* _WHAT THE EXERCISE ASKS_
Once the pictures are set aside, output all the records exactly.

BEGIN

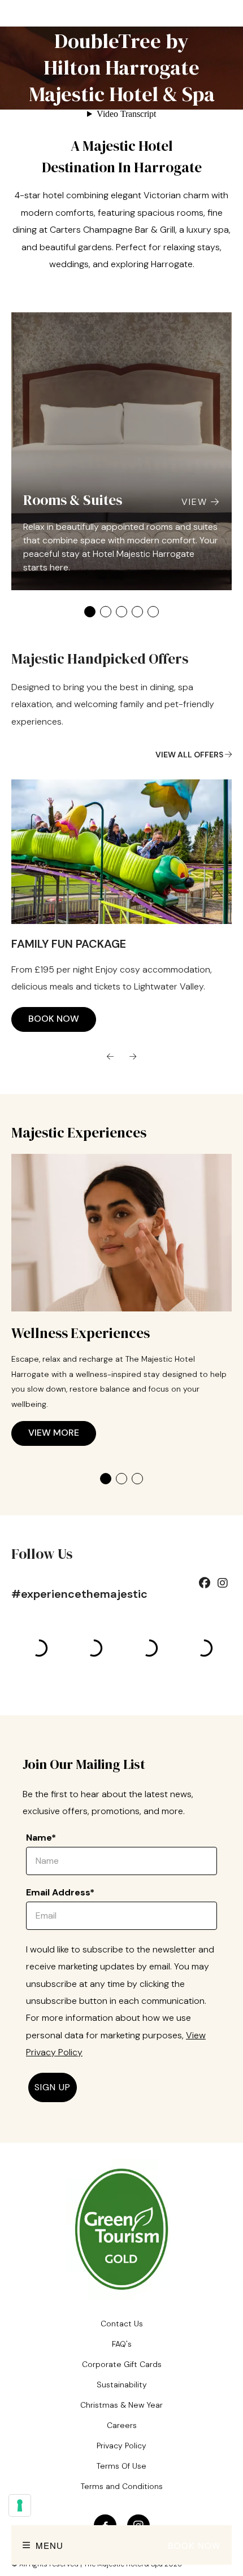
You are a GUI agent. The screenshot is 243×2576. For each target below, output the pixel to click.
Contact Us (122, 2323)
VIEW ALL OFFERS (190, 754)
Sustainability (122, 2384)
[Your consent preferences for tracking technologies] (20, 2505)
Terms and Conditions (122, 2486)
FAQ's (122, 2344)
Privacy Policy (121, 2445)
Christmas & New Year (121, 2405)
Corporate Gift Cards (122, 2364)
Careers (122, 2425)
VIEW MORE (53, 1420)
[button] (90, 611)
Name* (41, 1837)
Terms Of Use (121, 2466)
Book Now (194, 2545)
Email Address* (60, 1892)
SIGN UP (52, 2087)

END

* _ANSWER BELOW_
You are a GUI agent. The screenshot is 243×2576. For each target below, output the pixel to click.
Contact Us (122, 2323)
VIEW ALL OFFERS (190, 754)
Sustainability (122, 2384)
[Your consent preferences for tracking technologies] (20, 2505)
Terms and Conditions (122, 2486)
FAQ's (122, 2344)
Privacy Policy (121, 2445)
Christmas & New Year (121, 2405)
Corporate Gift Cards (122, 2364)
Careers (122, 2425)
VIEW MORE (53, 1420)
[button] (90, 611)
Name* (41, 1837)
Terms Of Use (121, 2466)
Book Now (194, 2545)
Email Address* (60, 1892)
SIGN UP (52, 2087)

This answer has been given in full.